The Wehrl entropy (WE) is more sensitive in distinguishing states than the von Neumann entropy since WE is a state dependent [15] . The concept of the Wehrl phase distribution (WPD) has been developed and shown that it serves as a measure of both noise (phase-space uncertainty) and phase randomization [16] . Furthermore, the WE has been applied to some dynamical systems, too. In this respect, the time evolution of the field WE for the Kerr-like medium has been discussed in [17] [18] showing that the FWE gives a clear signature for the formation of finite superposition of coherent states (cat-like states) as well as the number of coherent components taking part in the superposition. For the trapped ion system the WE gives an information on the dynamical properties and entanglement of the system [19] [20] . On the other hand some features of WE and WPD of a singleCooper pair box placed inside a dissipative cavity have been discussed [21] . It is shown that phase damping leads to generating long living correlation of the system.

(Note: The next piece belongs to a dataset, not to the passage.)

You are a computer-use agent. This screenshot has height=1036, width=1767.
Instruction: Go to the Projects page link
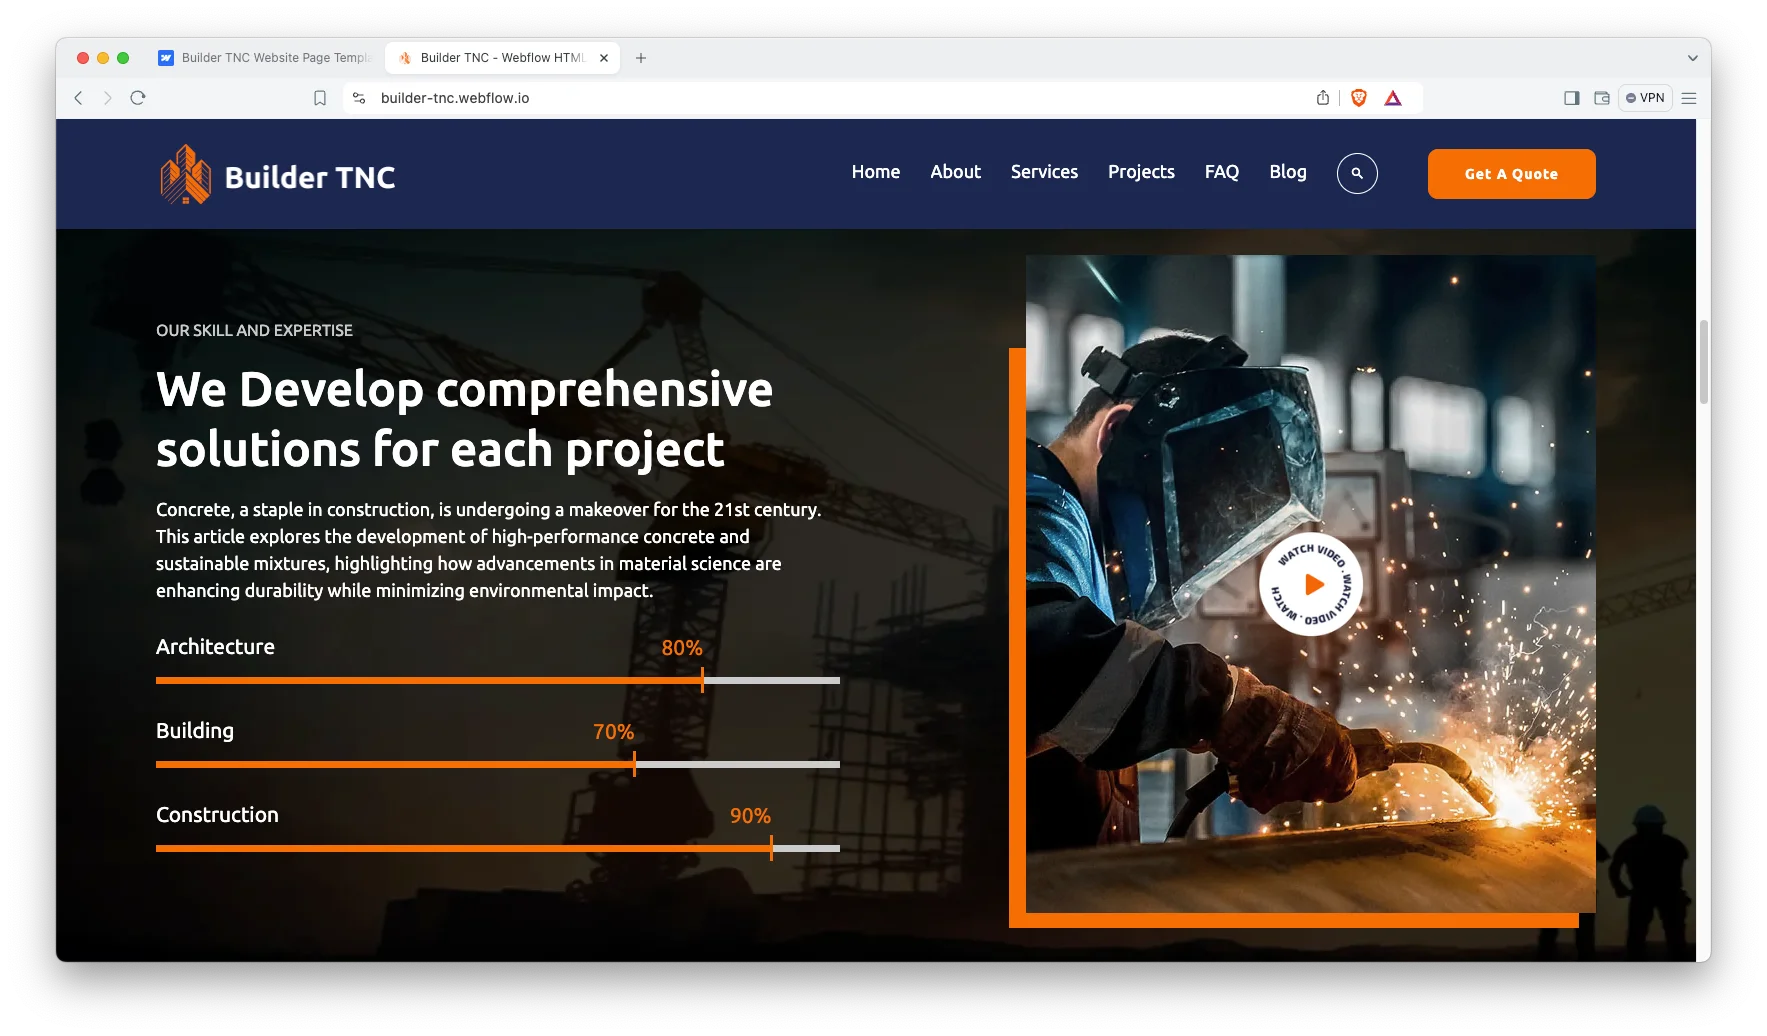(x=1140, y=172)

Different entanglement measures and quantifiers for mixed and pure states have been proposed, such as the negativity and atomic Wehrl entropy. The relation between mixed state entanglement and the atomic Wehrl entropy (AWE) has not been studied widely. However, there are some attempts to quantify the pure state entanglement by using AWE. In this context, the entanglement evaluation with AWE and atomic Fisher information has been investigated [22] [23] . It has been found that entanglement of a two-level atom can be measured by AWE and their marginal distribution. On the other hand, atomic Wehrl entropy was used as an entanglement measure for a mixed state two-level system in the presence of intrinsic decoherence [24] . It found that the information about entanglement is obtained by comparing the results for the atomic Wehrl entropy and negativity with the analytical results for a simple case.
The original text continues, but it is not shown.